Medial Epicondylitis

Introduction and prevalence

Medial epicondylitis, commonly called the golfer's elbow, is tendinosis of the wrist flexors and pronators attaching to the medial epicondyle of the humerus. Medial epicondylitis accounts for about 10% of all epicondylitis cases and is one tenth as common as lateral epicondylitis. The total prevalence of medial epicondylitis is less than 1% .

Etiology and Pathophysiology

Medial epicondylitis results from repetitive strain caused by activities involving gripping under load, forearm pronation, and wrist flexion, which is prevalent in athletes such as baseball pitchers, javelin throwers, golfers, tennis players, bowlers, rock climbers, archers, and weightlifters.

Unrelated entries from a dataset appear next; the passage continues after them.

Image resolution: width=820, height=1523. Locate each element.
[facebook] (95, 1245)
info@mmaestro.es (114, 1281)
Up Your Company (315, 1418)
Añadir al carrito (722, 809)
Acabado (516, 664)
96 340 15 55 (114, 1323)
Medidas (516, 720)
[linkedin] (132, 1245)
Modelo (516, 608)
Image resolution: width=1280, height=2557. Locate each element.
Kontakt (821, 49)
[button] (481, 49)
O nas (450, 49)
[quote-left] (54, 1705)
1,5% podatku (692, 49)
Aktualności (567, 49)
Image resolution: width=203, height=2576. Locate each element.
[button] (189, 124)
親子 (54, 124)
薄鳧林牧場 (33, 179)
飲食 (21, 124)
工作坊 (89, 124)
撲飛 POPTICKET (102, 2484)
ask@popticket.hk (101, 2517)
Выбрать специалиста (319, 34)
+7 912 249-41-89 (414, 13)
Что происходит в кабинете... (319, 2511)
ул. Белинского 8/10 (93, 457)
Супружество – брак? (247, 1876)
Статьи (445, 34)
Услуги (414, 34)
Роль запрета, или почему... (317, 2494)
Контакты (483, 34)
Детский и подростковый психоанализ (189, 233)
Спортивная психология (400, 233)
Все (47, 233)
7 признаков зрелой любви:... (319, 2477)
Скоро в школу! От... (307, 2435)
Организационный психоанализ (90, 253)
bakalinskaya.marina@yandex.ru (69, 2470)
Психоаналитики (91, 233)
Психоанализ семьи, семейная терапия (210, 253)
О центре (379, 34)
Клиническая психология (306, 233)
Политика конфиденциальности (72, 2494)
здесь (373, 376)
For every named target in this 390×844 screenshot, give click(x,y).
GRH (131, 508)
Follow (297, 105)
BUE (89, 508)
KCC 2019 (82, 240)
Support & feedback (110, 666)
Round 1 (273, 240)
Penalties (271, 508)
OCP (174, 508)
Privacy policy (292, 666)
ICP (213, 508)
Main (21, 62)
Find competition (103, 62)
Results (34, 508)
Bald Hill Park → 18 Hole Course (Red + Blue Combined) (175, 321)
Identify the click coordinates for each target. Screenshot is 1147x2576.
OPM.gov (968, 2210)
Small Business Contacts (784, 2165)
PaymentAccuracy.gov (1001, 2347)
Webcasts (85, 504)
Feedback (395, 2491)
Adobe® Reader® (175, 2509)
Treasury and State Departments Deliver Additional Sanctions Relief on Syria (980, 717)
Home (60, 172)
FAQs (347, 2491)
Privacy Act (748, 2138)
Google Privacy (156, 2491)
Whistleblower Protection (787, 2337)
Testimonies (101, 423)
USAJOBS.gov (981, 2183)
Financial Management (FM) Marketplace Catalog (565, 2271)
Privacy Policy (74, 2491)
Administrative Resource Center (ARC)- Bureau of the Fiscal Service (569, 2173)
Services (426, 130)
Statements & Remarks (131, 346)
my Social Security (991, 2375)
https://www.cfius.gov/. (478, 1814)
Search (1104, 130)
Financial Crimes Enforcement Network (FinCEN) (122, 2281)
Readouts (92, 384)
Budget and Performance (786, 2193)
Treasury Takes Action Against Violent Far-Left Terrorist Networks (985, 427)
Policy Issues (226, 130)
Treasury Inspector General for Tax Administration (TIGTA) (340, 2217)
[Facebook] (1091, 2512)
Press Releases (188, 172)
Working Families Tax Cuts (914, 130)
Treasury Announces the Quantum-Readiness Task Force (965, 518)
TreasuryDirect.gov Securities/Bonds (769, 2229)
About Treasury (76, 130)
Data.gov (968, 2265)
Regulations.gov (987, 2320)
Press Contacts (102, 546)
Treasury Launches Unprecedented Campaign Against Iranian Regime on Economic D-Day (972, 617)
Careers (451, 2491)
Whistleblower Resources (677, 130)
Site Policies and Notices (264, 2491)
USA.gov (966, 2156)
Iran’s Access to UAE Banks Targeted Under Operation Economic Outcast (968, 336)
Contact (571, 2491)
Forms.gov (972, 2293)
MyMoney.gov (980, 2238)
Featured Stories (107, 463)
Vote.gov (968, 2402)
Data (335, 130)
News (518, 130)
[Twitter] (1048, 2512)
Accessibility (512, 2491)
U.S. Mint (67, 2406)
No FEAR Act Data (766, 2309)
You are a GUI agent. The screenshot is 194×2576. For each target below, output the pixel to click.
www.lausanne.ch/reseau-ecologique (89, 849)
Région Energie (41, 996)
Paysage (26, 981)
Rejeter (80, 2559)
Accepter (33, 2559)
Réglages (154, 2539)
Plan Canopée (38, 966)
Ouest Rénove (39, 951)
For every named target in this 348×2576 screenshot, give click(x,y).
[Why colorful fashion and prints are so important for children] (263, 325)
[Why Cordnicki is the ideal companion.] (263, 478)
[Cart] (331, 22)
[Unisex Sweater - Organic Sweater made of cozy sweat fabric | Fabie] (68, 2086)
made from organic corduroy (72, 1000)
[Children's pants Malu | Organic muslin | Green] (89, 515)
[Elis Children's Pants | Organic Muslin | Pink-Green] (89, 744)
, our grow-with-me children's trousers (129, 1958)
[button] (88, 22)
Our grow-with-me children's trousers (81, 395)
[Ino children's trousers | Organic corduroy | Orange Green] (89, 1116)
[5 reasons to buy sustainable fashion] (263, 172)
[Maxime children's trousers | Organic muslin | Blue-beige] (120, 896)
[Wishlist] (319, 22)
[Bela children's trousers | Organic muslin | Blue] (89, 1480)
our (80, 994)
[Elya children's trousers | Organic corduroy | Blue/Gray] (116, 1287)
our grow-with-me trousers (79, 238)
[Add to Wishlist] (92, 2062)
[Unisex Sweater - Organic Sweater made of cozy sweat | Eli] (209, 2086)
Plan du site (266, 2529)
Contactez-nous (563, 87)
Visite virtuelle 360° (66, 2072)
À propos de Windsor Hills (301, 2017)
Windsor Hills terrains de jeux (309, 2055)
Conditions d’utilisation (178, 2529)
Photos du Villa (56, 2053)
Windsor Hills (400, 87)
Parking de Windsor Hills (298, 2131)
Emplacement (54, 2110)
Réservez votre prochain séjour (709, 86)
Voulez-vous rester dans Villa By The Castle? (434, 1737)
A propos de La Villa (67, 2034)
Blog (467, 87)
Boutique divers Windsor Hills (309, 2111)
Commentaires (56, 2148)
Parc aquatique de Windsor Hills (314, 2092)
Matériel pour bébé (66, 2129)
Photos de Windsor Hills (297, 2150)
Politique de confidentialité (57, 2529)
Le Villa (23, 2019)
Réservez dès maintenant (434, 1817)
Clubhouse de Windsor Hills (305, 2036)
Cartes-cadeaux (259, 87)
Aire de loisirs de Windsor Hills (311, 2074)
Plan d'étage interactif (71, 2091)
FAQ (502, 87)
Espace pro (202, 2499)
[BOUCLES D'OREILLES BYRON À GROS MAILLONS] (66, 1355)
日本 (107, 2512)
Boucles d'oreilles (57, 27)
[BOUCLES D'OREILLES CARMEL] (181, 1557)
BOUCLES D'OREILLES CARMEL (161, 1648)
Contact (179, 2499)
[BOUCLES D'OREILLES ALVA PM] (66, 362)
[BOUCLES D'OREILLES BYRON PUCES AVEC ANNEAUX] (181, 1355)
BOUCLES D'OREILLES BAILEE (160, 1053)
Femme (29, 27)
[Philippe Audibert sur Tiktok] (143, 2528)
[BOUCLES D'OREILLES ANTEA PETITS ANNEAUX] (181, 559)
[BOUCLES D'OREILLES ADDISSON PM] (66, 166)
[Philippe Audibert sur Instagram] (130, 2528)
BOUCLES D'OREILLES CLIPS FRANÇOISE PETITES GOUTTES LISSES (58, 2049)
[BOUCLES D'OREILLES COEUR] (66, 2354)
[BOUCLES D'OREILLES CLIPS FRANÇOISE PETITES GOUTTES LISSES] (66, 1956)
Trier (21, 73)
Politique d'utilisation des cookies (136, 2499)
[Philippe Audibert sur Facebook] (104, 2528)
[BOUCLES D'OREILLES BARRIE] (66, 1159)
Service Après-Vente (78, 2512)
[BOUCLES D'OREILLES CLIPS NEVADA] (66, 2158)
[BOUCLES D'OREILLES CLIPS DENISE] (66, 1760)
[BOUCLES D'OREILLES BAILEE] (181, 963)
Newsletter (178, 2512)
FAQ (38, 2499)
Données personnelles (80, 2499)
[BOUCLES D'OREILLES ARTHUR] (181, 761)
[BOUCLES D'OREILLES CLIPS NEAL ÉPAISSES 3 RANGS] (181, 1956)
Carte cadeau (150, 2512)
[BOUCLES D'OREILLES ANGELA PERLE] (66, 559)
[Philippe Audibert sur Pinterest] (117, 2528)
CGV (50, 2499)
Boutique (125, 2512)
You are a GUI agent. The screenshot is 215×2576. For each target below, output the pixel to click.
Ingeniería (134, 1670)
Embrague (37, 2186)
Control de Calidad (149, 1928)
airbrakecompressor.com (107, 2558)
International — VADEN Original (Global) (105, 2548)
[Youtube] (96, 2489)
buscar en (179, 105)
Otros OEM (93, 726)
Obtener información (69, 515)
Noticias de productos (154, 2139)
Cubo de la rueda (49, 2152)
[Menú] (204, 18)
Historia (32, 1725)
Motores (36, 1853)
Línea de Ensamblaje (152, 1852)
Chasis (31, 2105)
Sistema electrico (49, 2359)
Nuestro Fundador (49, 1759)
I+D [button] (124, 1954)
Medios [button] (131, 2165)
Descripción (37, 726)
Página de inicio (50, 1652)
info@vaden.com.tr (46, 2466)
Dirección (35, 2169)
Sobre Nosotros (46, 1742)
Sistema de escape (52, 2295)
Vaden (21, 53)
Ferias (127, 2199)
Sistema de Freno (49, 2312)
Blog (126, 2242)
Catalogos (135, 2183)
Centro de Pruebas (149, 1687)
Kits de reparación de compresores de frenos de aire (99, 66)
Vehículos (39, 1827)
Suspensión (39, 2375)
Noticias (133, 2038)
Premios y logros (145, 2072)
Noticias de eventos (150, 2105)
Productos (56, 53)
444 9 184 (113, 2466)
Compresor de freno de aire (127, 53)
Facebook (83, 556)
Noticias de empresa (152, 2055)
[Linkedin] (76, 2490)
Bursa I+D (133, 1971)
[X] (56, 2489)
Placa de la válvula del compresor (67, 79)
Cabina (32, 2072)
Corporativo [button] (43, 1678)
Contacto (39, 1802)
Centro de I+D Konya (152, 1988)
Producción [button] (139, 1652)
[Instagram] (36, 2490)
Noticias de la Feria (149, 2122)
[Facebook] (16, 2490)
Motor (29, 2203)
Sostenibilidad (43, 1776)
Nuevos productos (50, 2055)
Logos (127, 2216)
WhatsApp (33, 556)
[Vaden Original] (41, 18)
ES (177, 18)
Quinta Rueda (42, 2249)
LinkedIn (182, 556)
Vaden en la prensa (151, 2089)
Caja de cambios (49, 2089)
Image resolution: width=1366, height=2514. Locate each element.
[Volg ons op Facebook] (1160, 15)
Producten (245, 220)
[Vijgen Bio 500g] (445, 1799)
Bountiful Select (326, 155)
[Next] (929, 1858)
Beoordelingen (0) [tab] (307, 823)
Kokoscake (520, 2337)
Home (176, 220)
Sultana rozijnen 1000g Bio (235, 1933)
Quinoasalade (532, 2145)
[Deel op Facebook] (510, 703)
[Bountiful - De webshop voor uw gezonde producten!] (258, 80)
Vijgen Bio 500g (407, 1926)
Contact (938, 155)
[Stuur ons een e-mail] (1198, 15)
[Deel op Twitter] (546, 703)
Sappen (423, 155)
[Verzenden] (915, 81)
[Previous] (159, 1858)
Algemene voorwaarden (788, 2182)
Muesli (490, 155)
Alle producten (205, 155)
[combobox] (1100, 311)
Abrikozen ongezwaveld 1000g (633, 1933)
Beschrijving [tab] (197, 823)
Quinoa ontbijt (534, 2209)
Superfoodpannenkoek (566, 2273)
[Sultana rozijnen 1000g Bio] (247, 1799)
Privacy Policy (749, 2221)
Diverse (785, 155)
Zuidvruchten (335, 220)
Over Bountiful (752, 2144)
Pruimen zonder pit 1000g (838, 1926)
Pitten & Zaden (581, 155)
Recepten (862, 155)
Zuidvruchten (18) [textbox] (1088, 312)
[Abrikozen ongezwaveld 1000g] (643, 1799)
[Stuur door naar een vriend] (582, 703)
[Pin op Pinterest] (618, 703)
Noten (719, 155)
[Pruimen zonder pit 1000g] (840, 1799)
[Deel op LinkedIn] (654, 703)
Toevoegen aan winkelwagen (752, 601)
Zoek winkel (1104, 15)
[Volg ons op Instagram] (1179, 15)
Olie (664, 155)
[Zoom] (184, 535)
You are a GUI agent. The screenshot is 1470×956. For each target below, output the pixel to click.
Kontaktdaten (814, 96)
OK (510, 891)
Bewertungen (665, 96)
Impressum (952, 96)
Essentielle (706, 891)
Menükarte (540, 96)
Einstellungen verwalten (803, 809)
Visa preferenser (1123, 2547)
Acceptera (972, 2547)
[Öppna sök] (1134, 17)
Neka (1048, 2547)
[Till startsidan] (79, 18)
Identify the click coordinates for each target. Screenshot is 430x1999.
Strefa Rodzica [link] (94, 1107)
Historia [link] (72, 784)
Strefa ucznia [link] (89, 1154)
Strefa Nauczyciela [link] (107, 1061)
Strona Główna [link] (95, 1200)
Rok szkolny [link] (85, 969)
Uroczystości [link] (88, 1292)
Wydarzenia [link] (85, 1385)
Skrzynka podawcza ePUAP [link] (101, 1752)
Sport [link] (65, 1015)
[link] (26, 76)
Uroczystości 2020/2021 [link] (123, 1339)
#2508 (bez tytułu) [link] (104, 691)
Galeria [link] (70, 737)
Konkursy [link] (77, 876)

Degenerative changes from overuse are characterized by findings such as angiofibroblastic hyperplasia or tendinosis, along with fibrosis and calcification, most commonly affecting the pronator teres and flexor carpi radialis tendons.

Clinical presentation

Common presentation is pain in the medial aspect of the elbow, exacerbated with activities such as gripping, throwing, and forearm flexion/pronation, worst in the morning, and associated numbness in the distribution of the ulnar nerve in the hand. Obtaining a history of activities and profession is necessary.

Physical examination

Tenderness around the medial epicondyle is a common finding. The pain is generally worsened by resisted wrist flexion and pronation when the elbow is flexed at 90°. In addition, Tinel's sign at the medial elbow in flexion, within the cubital tunnel, along with a careful neurological examination, including sensory and motor testing, of the upper extremity should be conducted.

Investigations

Diagnosis is usually clinical, however if any clinical ambiguity, plain radiograph can be used to assess calcification in the flexor-pronator tendons or traction osteophytes, along with other bony abnormalities. On MRI, thickened common flexor tendon sheath and increased T2 signal intensity are suggestive of medial epicondylitis. On ultrasound, focal, hypoechoic changes in the common flexor tendon, thickening of the tendon sheath, partial or full-thickness tears, and cortical irregularities at the medial epicondyle can be assessed.

Management

Management is usually conservative and includes cessation of offending activities, analgesics, NSAIDs (oral and topical), guided physiotherapy, and bracing. Therapy focuses on achieving a full range of motion without pain, followed by stretching and progressive isometric exercises. For bracing, the strap should be positioned approximately 2 cm below the medial epicondyle and a nighttime volar wrist splint can prevent stress caused by sleeping positioning. Kinesiology tape is an alternative to traditional bracing methods. Corticosteroid injections are useful for short-term symptom relief. Treatments such as prolotherapy, platelet-rich plasma, autologous blood, and botulinum toxin injections may also be effective, however, these have mostly been studied in the context of later epicondylitis. Extracorporeal shock wave therapy, massage, transcutaneous electrical stimulation, iontophoresis, phonophoresis, and ultrasonography, may be beneficial, although evidence of their effectiveness is very limited.